◆ SET EXERCISE ◆
Swap every "GUI agent" in these lines for "screen helper" and leave everything else as it is.

◆ EXTRACTED MATERIAL ◆
● ● ● ●

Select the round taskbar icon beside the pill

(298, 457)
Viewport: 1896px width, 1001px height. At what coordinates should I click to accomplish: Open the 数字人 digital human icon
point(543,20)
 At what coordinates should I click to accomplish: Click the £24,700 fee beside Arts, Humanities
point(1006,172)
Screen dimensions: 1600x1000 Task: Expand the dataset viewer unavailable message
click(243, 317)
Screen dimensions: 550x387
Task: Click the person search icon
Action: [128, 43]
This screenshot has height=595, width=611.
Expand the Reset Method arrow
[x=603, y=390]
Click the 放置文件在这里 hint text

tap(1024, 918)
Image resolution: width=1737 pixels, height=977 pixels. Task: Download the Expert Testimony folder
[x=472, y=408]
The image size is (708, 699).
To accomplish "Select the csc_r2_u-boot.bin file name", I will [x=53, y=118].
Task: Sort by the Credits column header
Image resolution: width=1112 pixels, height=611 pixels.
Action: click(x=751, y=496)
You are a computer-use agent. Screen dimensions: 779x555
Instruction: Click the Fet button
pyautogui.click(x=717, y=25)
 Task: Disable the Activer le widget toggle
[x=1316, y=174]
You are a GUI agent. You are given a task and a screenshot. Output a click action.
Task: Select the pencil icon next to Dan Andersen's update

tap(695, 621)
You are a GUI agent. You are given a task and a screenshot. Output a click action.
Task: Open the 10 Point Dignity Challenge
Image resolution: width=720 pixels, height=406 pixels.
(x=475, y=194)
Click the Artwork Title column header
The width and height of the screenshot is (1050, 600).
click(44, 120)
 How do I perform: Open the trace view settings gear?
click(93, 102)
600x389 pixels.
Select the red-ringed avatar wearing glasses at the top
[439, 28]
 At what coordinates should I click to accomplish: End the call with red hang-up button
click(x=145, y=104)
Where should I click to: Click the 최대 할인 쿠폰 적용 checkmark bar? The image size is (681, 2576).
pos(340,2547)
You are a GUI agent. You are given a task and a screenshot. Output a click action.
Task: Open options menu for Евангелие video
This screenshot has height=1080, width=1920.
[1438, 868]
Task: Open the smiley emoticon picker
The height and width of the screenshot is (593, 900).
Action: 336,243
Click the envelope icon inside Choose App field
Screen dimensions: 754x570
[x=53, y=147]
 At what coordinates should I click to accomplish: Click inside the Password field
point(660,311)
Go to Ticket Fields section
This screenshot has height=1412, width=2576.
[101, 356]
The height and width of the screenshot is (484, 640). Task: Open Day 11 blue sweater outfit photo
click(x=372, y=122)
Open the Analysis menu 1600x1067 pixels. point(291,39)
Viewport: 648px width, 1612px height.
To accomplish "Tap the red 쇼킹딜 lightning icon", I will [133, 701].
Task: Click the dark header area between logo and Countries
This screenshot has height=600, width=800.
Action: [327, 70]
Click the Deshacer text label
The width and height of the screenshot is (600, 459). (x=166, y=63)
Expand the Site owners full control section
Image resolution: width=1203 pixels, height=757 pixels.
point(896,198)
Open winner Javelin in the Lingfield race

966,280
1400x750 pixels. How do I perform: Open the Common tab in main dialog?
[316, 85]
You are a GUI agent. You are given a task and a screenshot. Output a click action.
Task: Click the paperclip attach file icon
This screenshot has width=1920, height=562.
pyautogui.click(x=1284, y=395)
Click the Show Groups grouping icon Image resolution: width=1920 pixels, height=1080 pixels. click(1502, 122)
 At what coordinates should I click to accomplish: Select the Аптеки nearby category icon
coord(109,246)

● ● ● ●

◆ ANSWER FOR THE TASK ◆
Select the round taskbar icon beside the pill

(298, 457)
Viewport: 1896px width, 1001px height. At what coordinates should I click to accomplish: Open the 数字人 digital human icon
point(543,20)
 At what coordinates should I click to accomplish: Click the £24,700 fee beside Arts, Humanities
point(1006,172)
Screen dimensions: 1600x1000 Task: Expand the dataset viewer unavailable message
click(243, 317)
Screen dimensions: 550x387
Task: Click the person search icon
Action: [128, 43]
This screenshot has height=595, width=611.
Expand the Reset Method arrow
[x=603, y=390]
Click the 放置文件在这里 hint text

tap(1024, 918)
Image resolution: width=1737 pixels, height=977 pixels. Task: Download the Expert Testimony folder
[x=472, y=408]
The image size is (708, 699).
To accomplish "Select the csc_r2_u-boot.bin file name", I will [x=53, y=118].
Task: Sort by the Credits column header
Image resolution: width=1112 pixels, height=611 pixels.
Action: click(x=751, y=496)
You are a computer-use agent. Screen dimensions: 779x555
Instruction: Click the Fet button
pyautogui.click(x=717, y=25)
 Task: Disable the Activer le widget toggle
[x=1316, y=174]
You are a screen helper. You are given a task and a screenshot. Output a click action.
Task: Select the pencil icon next to Dan Andersen's update

tap(695, 621)
You are a screen helper. You are given a task and a screenshot. Output a click action.
Task: Open the 10 Point Dignity Challenge
Image resolution: width=720 pixels, height=406 pixels.
(x=475, y=194)
Click the Artwork Title column header
The width and height of the screenshot is (1050, 600).
click(44, 120)
 How do I perform: Open the trace view settings gear?
click(93, 102)
600x389 pixels.
Select the red-ringed avatar wearing glasses at the top
[439, 28]
 At what coordinates should I click to accomplish: End the call with red hang-up button
click(x=145, y=104)
Where should I click to: Click the 최대 할인 쿠폰 적용 checkmark bar? The image size is (681, 2576).
pos(340,2547)
You are a screen helper. You are given a task and a screenshot. Output a click action.
Task: Open options menu for Евангелие video
This screenshot has height=1080, width=1920.
[1438, 868]
Task: Open the smiley emoticon picker
The height and width of the screenshot is (593, 900).
Action: 336,243
Click the envelope icon inside Choose App field
Screen dimensions: 754x570
[x=53, y=147]
 At what coordinates should I click to accomplish: Click inside the Password field
point(660,311)
Go to Ticket Fields section
This screenshot has height=1412, width=2576.
[101, 356]
The height and width of the screenshot is (484, 640). Task: Open Day 11 blue sweater outfit photo
click(x=372, y=122)
Open the Analysis menu 1600x1067 pixels. point(291,39)
Viewport: 648px width, 1612px height.
To accomplish "Tap the red 쇼킹딜 lightning icon", I will [133, 701].
Task: Click the dark header area between logo and Countries
This screenshot has height=600, width=800.
Action: [327, 70]
Click the Deshacer text label
The width and height of the screenshot is (600, 459). (x=166, y=63)
Expand the Site owners full control section
Image resolution: width=1203 pixels, height=757 pixels.
point(896,198)
Open winner Javelin in the Lingfield race

966,280
1400x750 pixels. How do I perform: Open the Common tab in main dialog?
[316, 85]
You are a screen helper. You are given a task and a screenshot. Output a click action.
Task: Click the paperclip attach file icon
This screenshot has width=1920, height=562.
pyautogui.click(x=1284, y=395)
Click the Show Groups grouping icon Image resolution: width=1920 pixels, height=1080 pixels. click(1502, 122)
 At what coordinates should I click to accomplish: Select the Аптеки nearby category icon
coord(109,246)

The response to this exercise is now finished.